"Victory for the right to privacy": LGBT+ association welcomes the announced removal of data relating to same-sex relationships for blood donations

The LGBT+ association TOUS.TES welcomes the removal announced by the French Blood Establishment (EFS) of data mentioning homosexual relationships, long a contraindication for blood donation, which it had retained despite a condemnation by the European Court of Justice.
Having launched a petition in July calling for this data destruction, which gathered some 16,000 signatures, TOUS.TES said it was "happy with this victory for the right to privacy and dignity of thousands of homosexual and bisexual men," in a press release on Sunday.
"Without a legal basis to justify the retention of this data, including telephone number and postal address, the EFS has been in a situation of "manifest illegality for several years," she continues, because the "discriminatory measure" in force since 1983 had been "lifted in 2016 with very restrictive criteria," before "all criteria linked to sexual orientation in 2022" was abolished.
In 2016, the law allowed homosexuals to donate blood - something they had been prohibited from doing since 1983 due to the risk of transmitting AIDS - provided they had been abstinent for a year.
This deadline was reduced to four months in 2019, before this condition was lifted in March 2022 , with all reference to sexual orientation disappearing from pre-donation questionnaires.
But in September 2022, the European Court of Human Rights (ECHR) condemned France for violating the right to privacy, the EFS having retained data on a Frenchman presumed to be homosexual - because he did not want to indicate his sexual orientation - whose blood donation had been refused on several occasions.
"Sensitive", data relating to blood donor candidates must be "accurate, up-to-date, adequate, relevant and not excessive in relation to the purposes pursued", and must not be kept longer than "necessary", the Court had then affirmed.

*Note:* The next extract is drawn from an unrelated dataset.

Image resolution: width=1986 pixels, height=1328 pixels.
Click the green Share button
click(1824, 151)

On Friday, EFS Deputy Director General Sara-Lou Gerber stated that the establishment will delete "by mid- to late-September, the bulk of the data" known as RSH (for "sexual relations with men") from its archives and the rest by the end of 2025, confirming information from Libération.
In 2022, the EFS - which did not specify the number of files concerned - preferred "not to immediately delete" this data, having "questions about what should be done with it", it specified.

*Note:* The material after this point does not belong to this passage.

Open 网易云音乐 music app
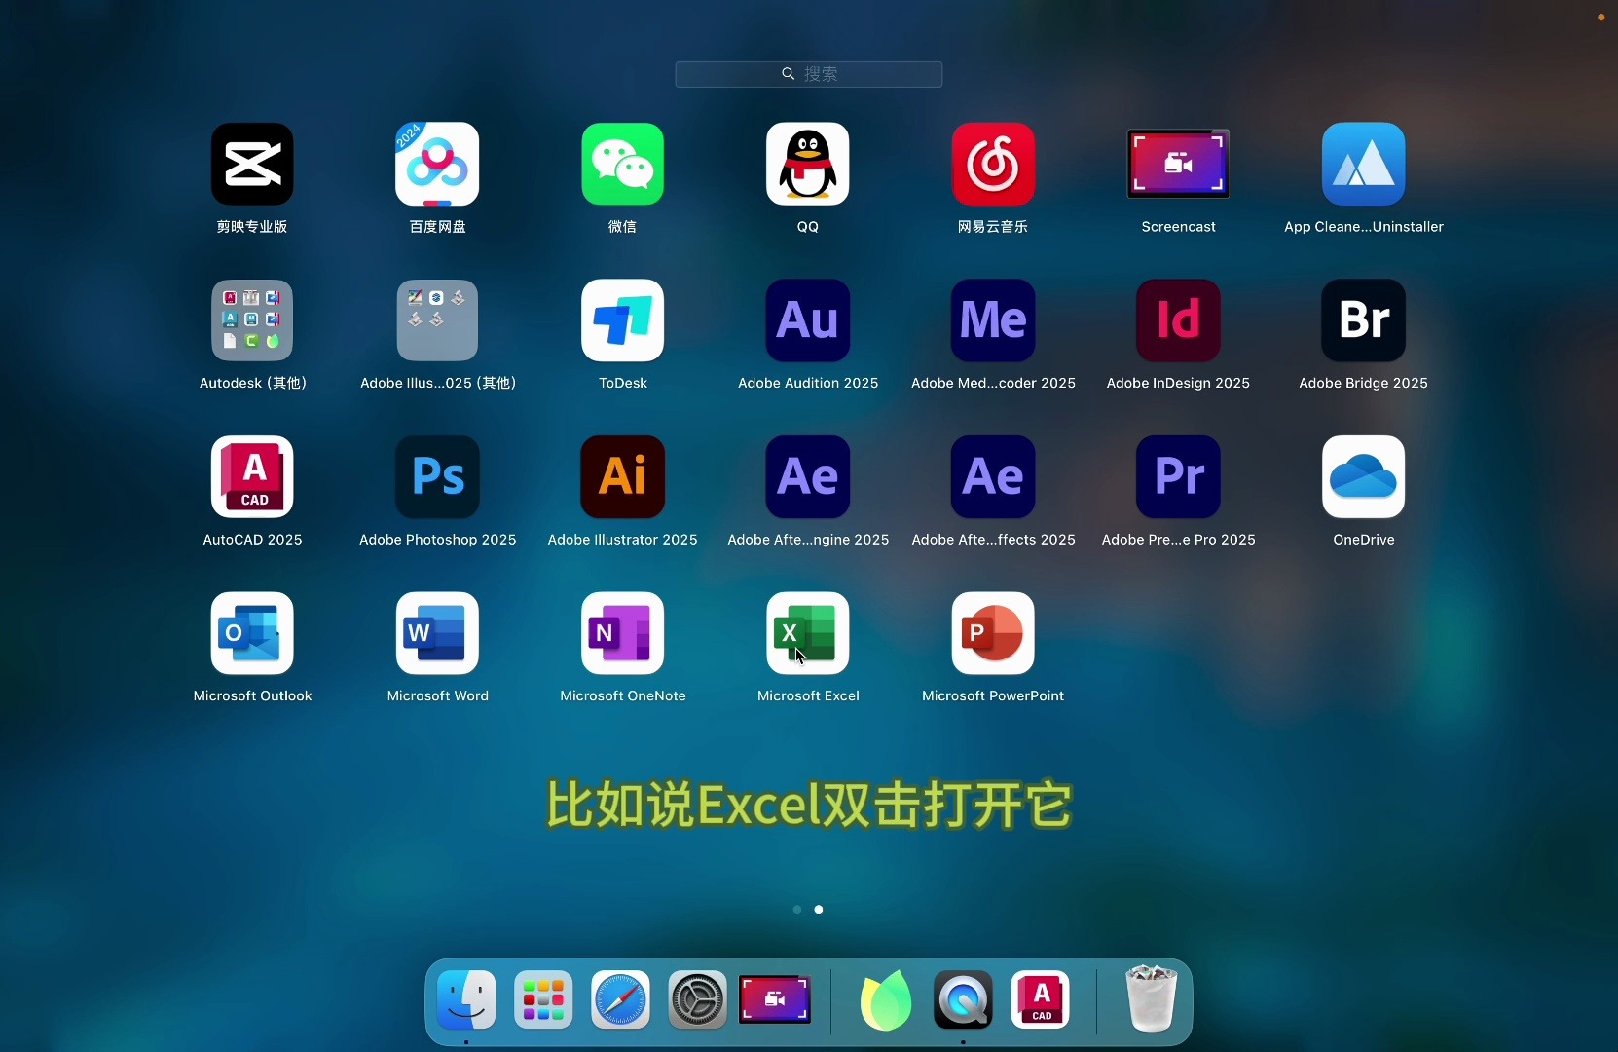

TOUS.TES says it remains "vigilant," as the EFS has "not responded" to its "request for details on the data collection period used to carry out this deletion" and has not communicated on the future of "data on lesbian women registered before 2002."
It is demanding an official communication from the EFS on this data destruction and an "audit of its compliance with GDPR regulations," declared Romain François, its president.